Source passage |
====

Eq. (13) follows. The Lemma 2 is proved. \(\square \)

The first step of the proof of Theorem 1 is similar to the one of the proof of Theorem 2 where we ensure that \(K- E (K)\) satisfies the Lyapounov condition. The details are referred to (13). Therefore, conditioned on \(\Omega \), as \(n\rightarrow \infty \), the misclassification probability for the D-criterion satisfies

$$\begin{aligned} \lim \left\{ P_\Omega (2|1) - \Phi \left( \frac{M_p}{B_p}\right) \right\} \rightarrow 0. \end{aligned}$$

Next, we look for main terms in \(M_p\) and \(B^2_p\), respectively, using Lemma 2. For \(M_p\), we find the following equivalents for the three terms

  1. 1.

====

Available data |
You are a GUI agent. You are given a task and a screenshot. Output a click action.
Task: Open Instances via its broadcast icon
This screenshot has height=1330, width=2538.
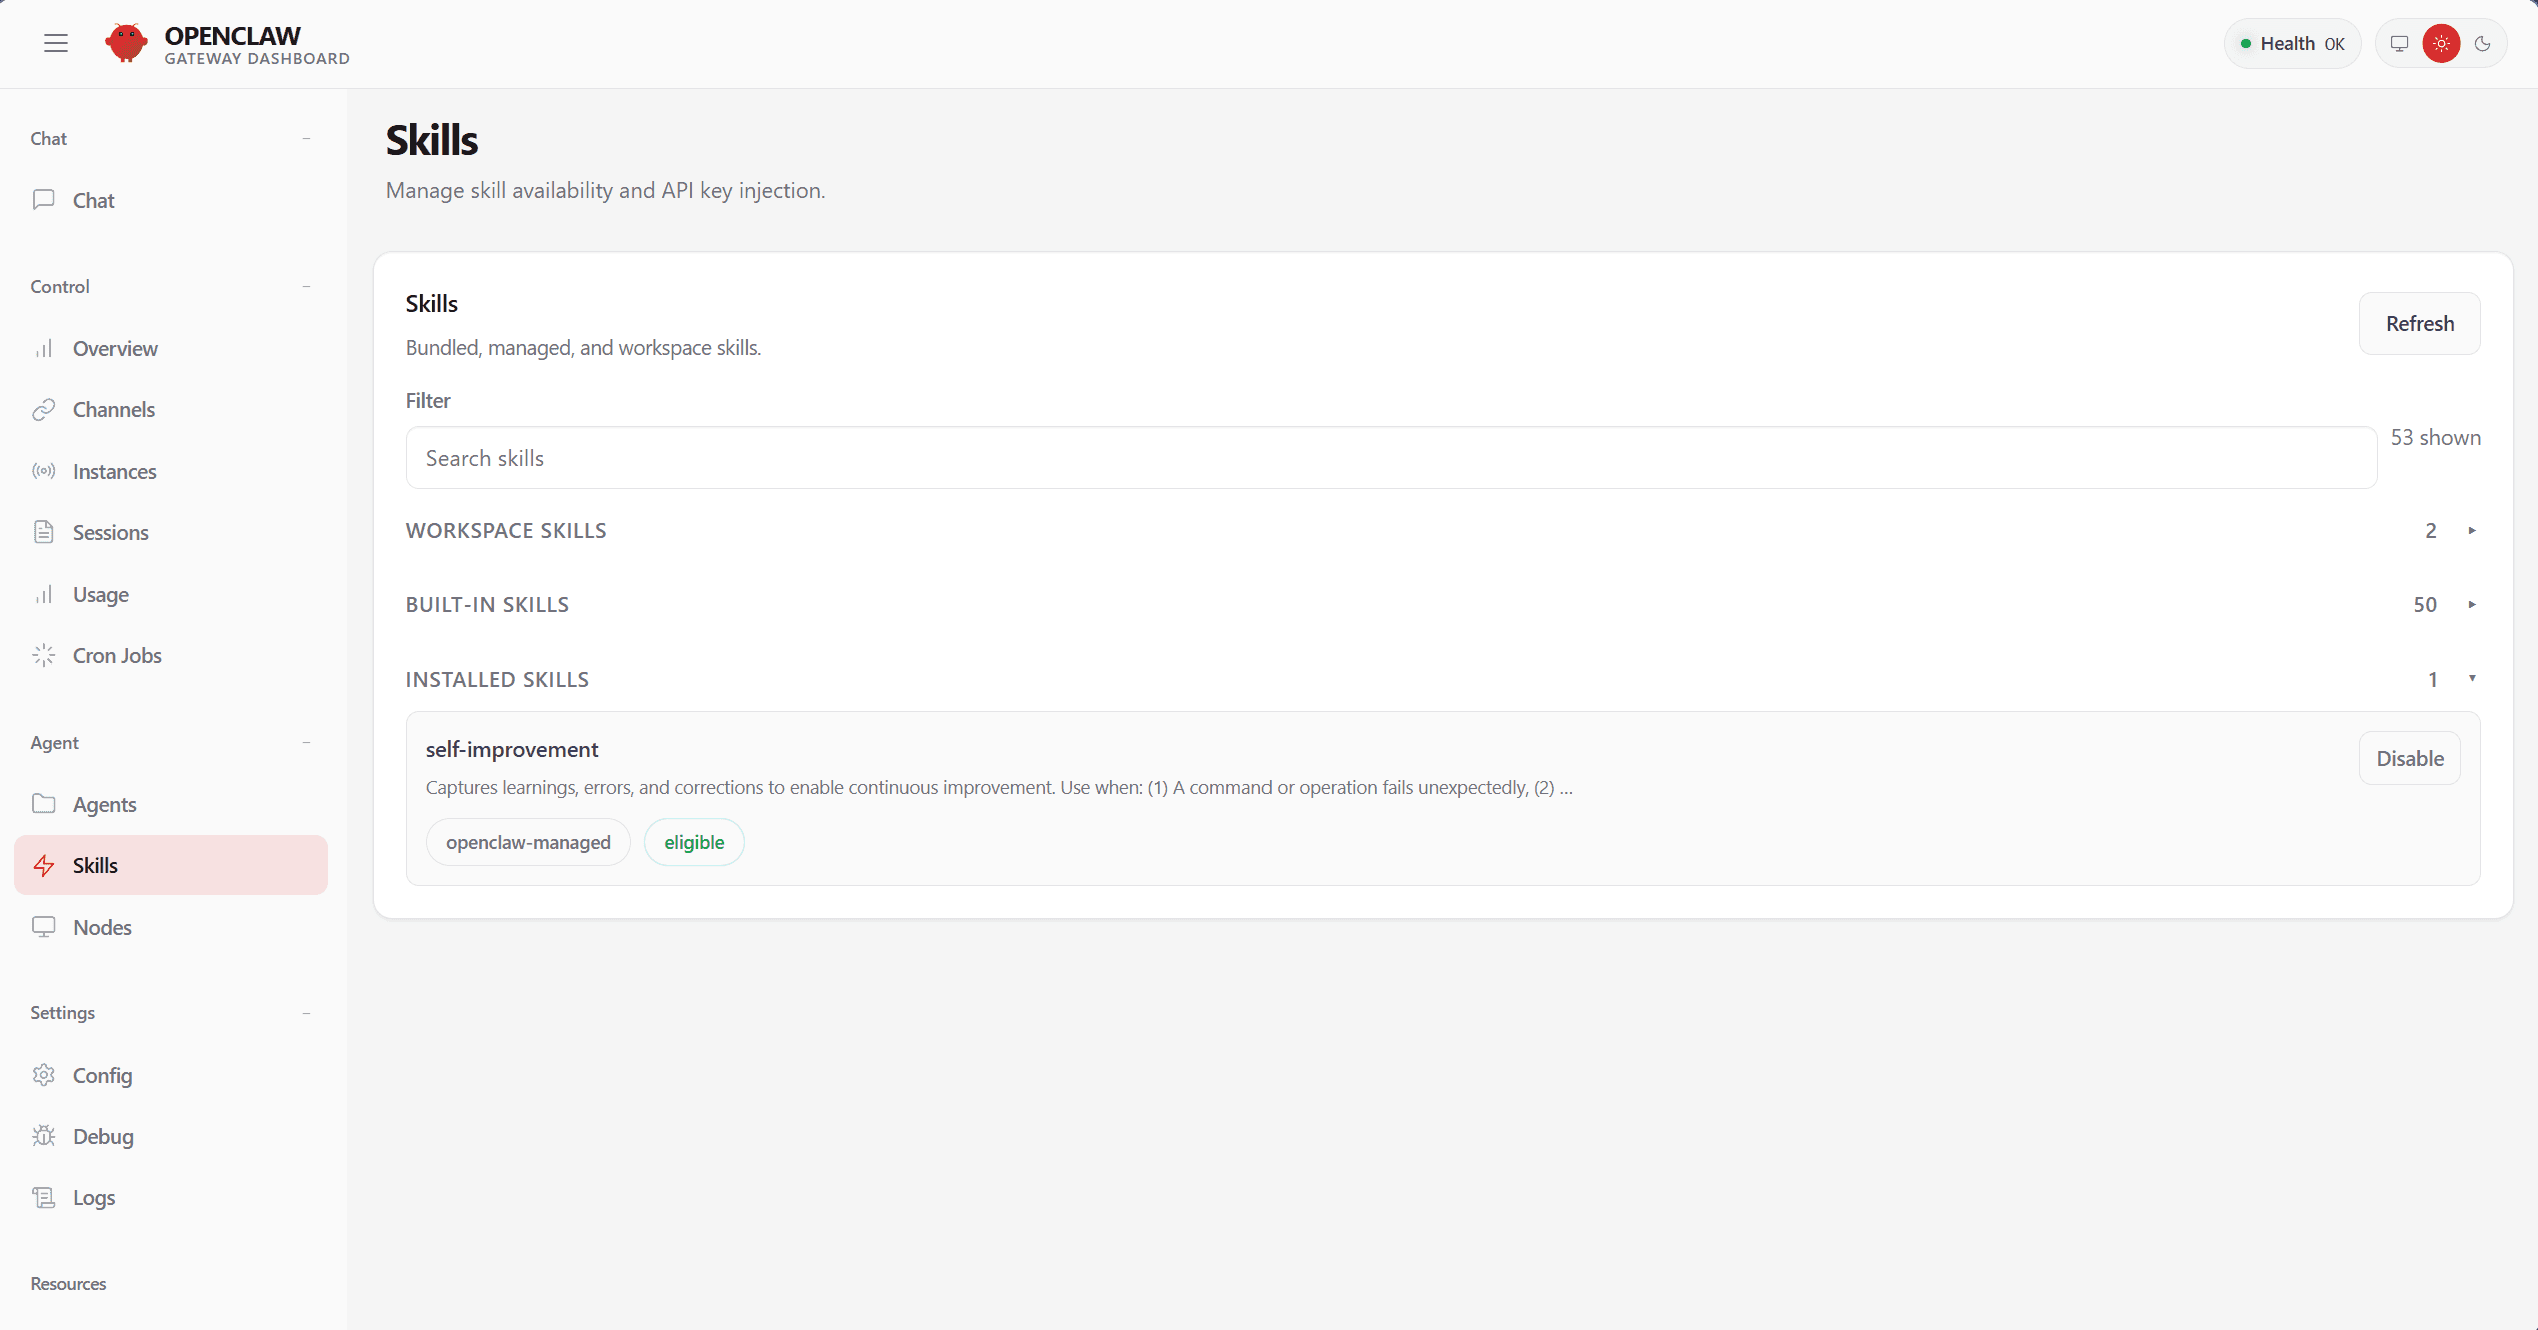(x=43, y=471)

====

Objective | Pick up the passage on the proof of Theorem 1 where it stops and continue it.

The response |
    $$\begin{aligned} (\alpha _1-\alpha _2) \text {tr}(\tilde{\mathbf {A}}^{-1})&= \frac{p}{n} (\alpha _1 -\alpha _2) \times \frac{1}{p} tr(\tilde{\mathbf {S}}^{-1}) \\&= \frac{a_1}{n} \times \left\{ p\left( \frac{1}{n_2+1} -\frac{1}{n_1+1}\right) \right\} + o\Big (\frac{1}{n}\Big ); \end{aligned}$$
  2. 2.
    $$\begin{aligned} \alpha _1 \bar{\mathbf {x}}^{*\prime } \tilde{\mathbf {A}}^{-1}\bar{\mathbf {x}}^{*}&= \frac{\alpha _1}{n} \big |\big |\bar{\mathbf {x}}^*\big |\big |^2 \times \left( \frac{\bar{\mathbf {x}}^*}{\big |\big | \bar{\mathbf {x}}^*\big |\big |} \right) ^\prime \tilde{\mathbf {S}}^{-1} \left( \frac{\bar{\mathbf {x}}^*}{\big |\big | \bar{\mathbf {x}}^*\big |\big |} \right) \\&= \frac{a_1}{n} \times \alpha _1 \big |\big |\bar{\mathbf {x}}^*\big |\big |^2+o\Big (\frac{1}{n}\Big ); \end{aligned}$$
  3. 3.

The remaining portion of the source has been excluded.